The House bill, written largely by Sensenbrenner, would make being in the country illegally a felony. It already is a misdemeanor to enter the country illegally, and re-entering the country after being deported also is a crime.

Illegal presence in the U.S. is now a civil offense.

After street protests and demonstrations last month, House Speaker Dennis Hastert, R-Ill., and Majority Leader Bill Frist, R-Tenn., pledged that illegal immigrants would not be prosecuted as felons in a final House-Senate version of the bill if it gets that far.

A bill considered by the Senate last month did not include criminalizing being in the United States illegally. Instead, it would have allowed many of the estimated 12 million illegal immigrants to remain, work and eventually become legal residents after paying fines and back taxes and learning English.

The Senate bill faltered just before Easter but leaders in both parties have said they would bring it up again this month.

The Law Library study found that prison sentences for being in the country illegally ranged from up to three months in Egypt to up to three years in Japan. Employers were most severely punished in Japan, facing up to three years in prison for hiring undocumented workers.

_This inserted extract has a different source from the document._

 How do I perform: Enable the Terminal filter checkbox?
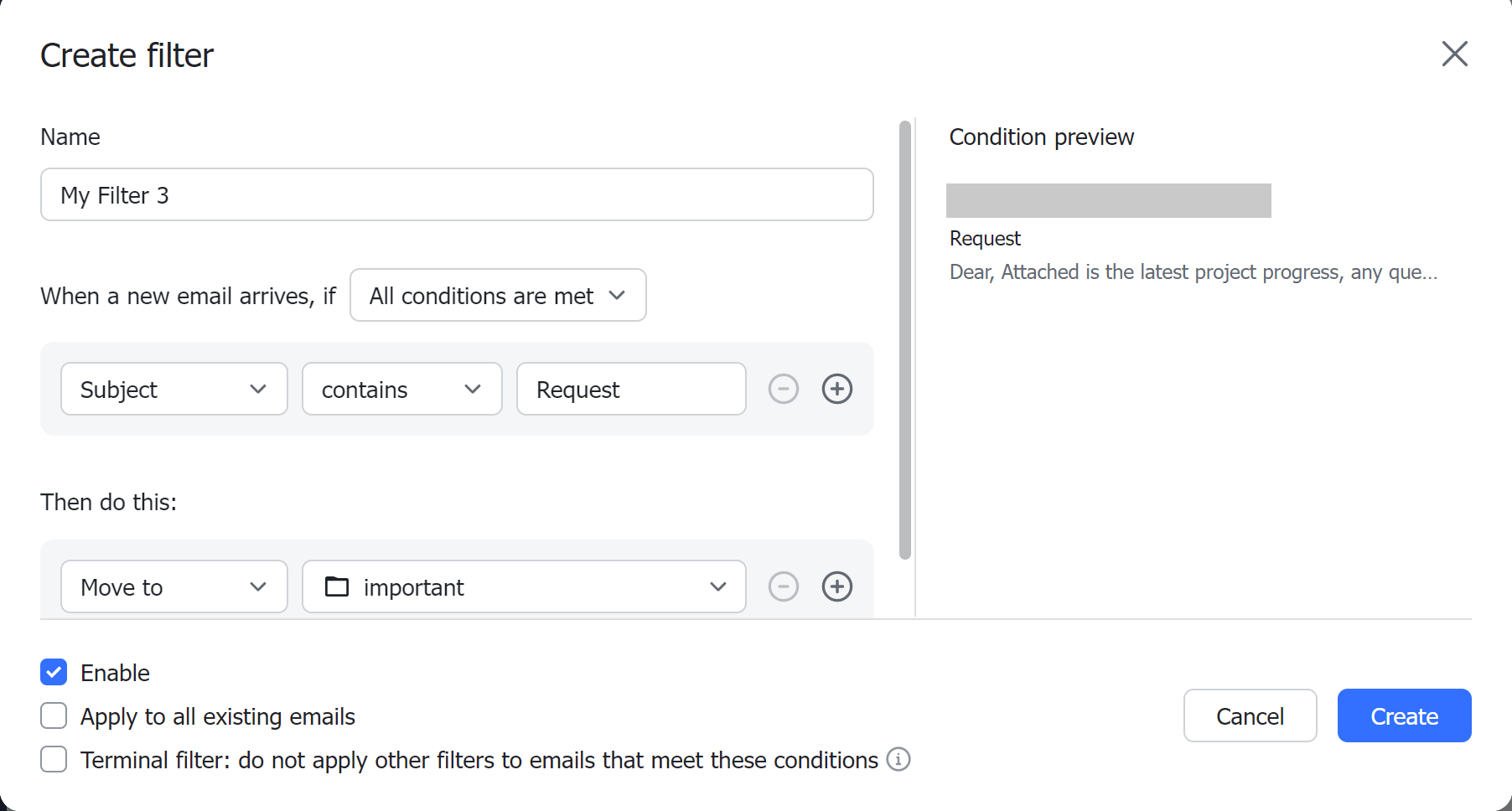(54, 759)
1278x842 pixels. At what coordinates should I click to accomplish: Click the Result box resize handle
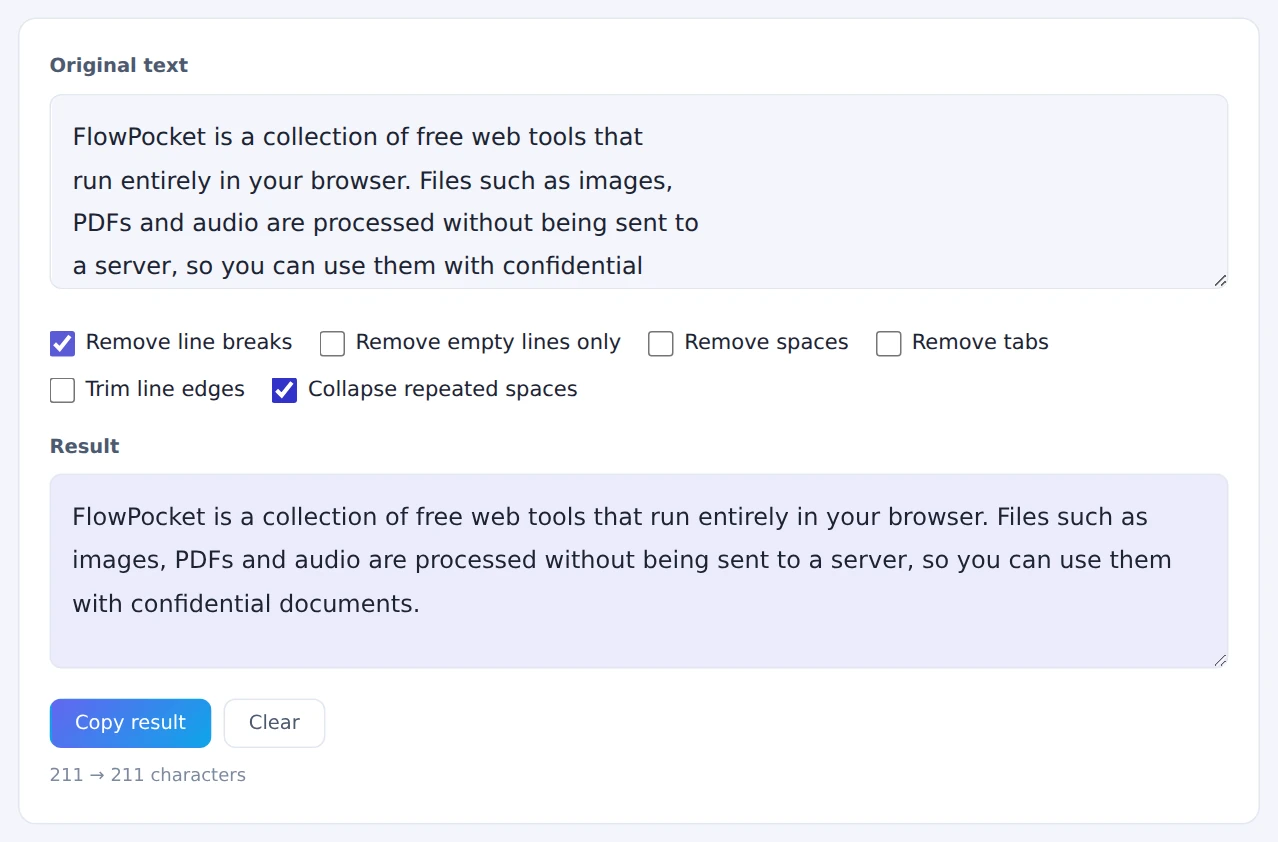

Sensenbrenner said the six countries studied were chosen to provide racial and geographic diversity.

Muzaffar Chishti, director of the Migration Policy Institute at New York University School of Law, complained that Sensenbrenner’s study didn’t look at the resources the six countries devoted to enforcing their immigration laws.

“I don’t know what lesson one could draw from them,” he said, adding that U.S. spending on border enforcement has increased fivefold since 1986 and manpower devoted to it has more than tripled. Chishti’s institute supports guest worker programs for immigrants.